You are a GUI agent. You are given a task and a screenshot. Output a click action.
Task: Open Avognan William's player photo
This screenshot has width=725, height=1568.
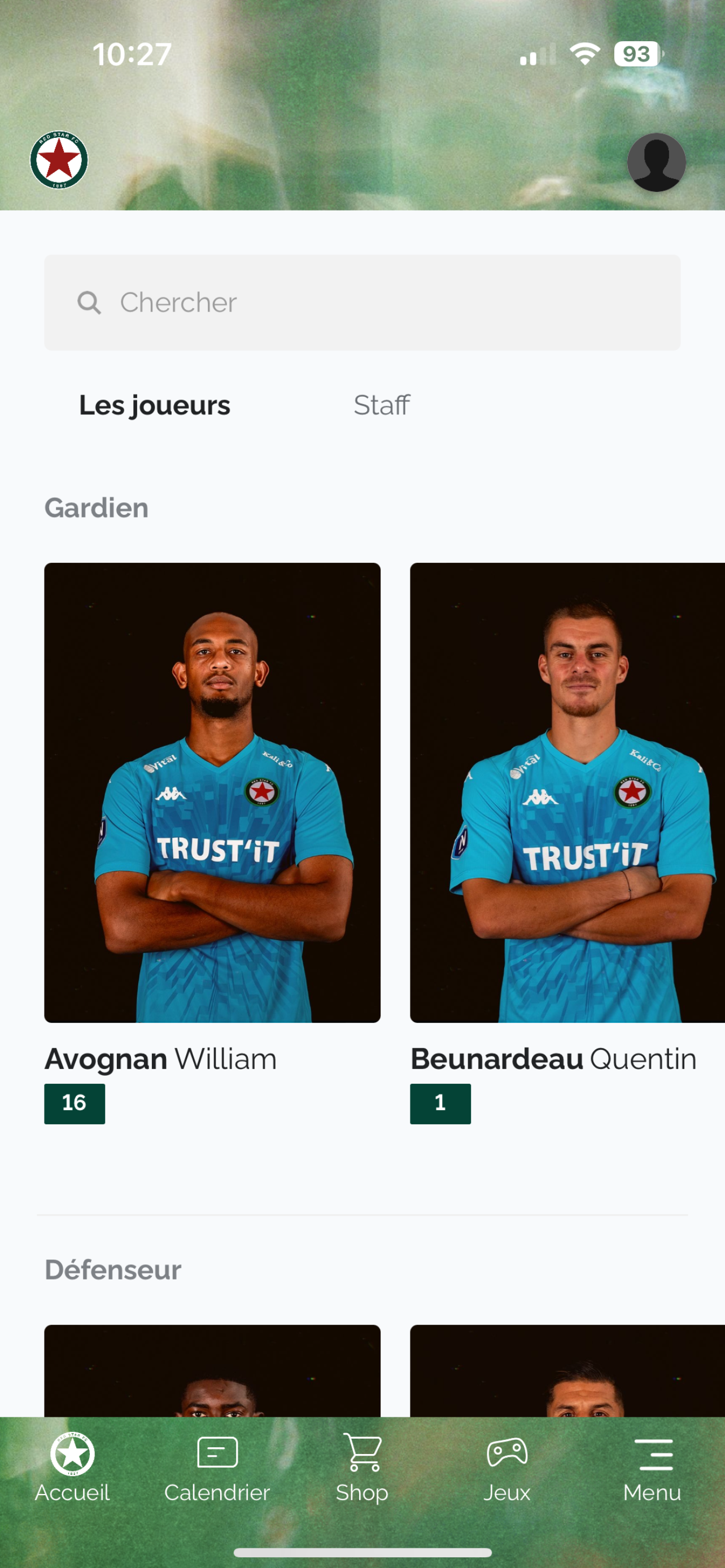click(212, 792)
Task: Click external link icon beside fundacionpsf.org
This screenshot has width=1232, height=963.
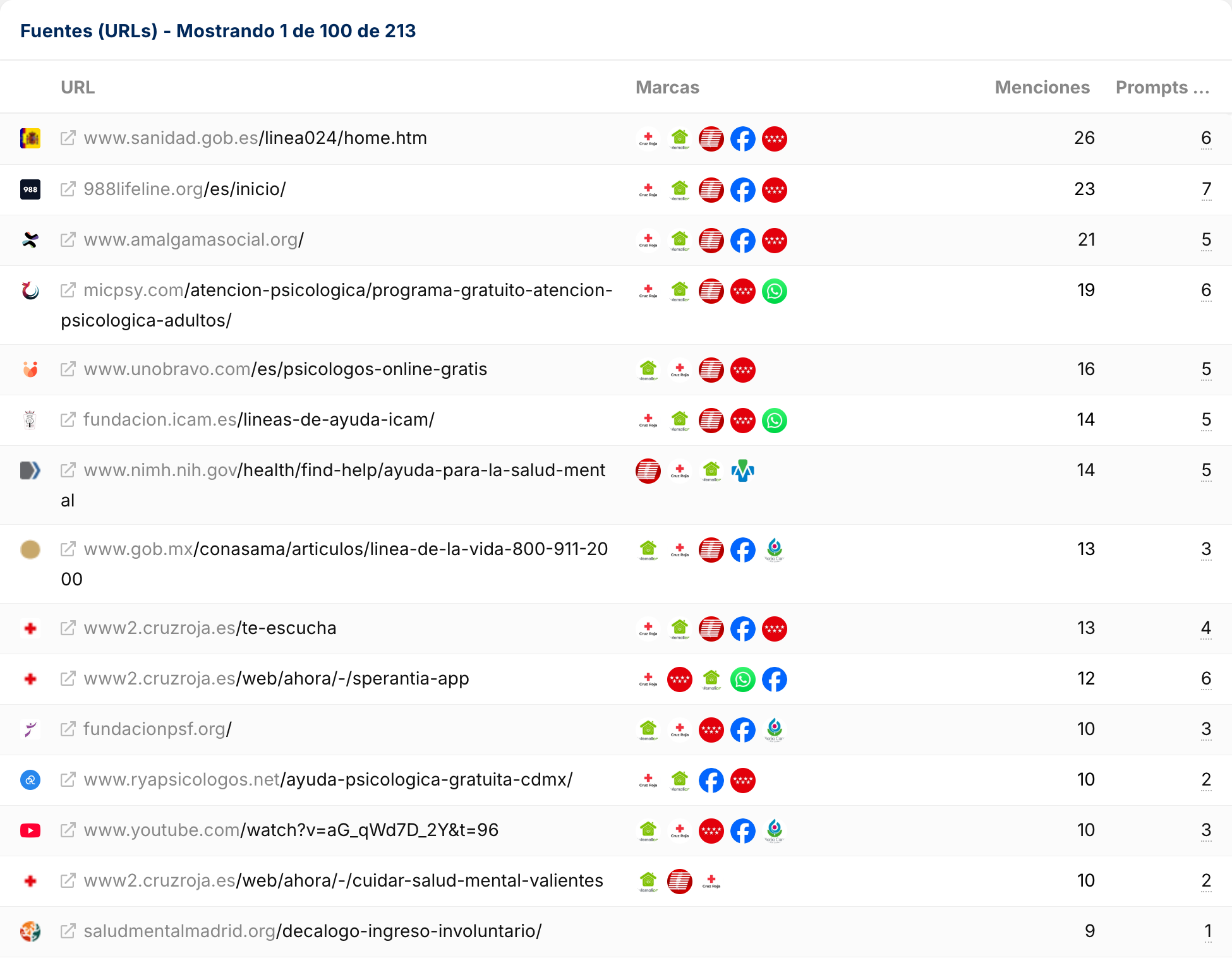Action: [68, 729]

▸ **Set task**: Identify every line in the entries above that contains the word "This", counting only matches with the same capitalization.

▸ **Reply to the exercise**:
This screenshot has width=725, height=1568.
This screenshot has width=1232, height=963.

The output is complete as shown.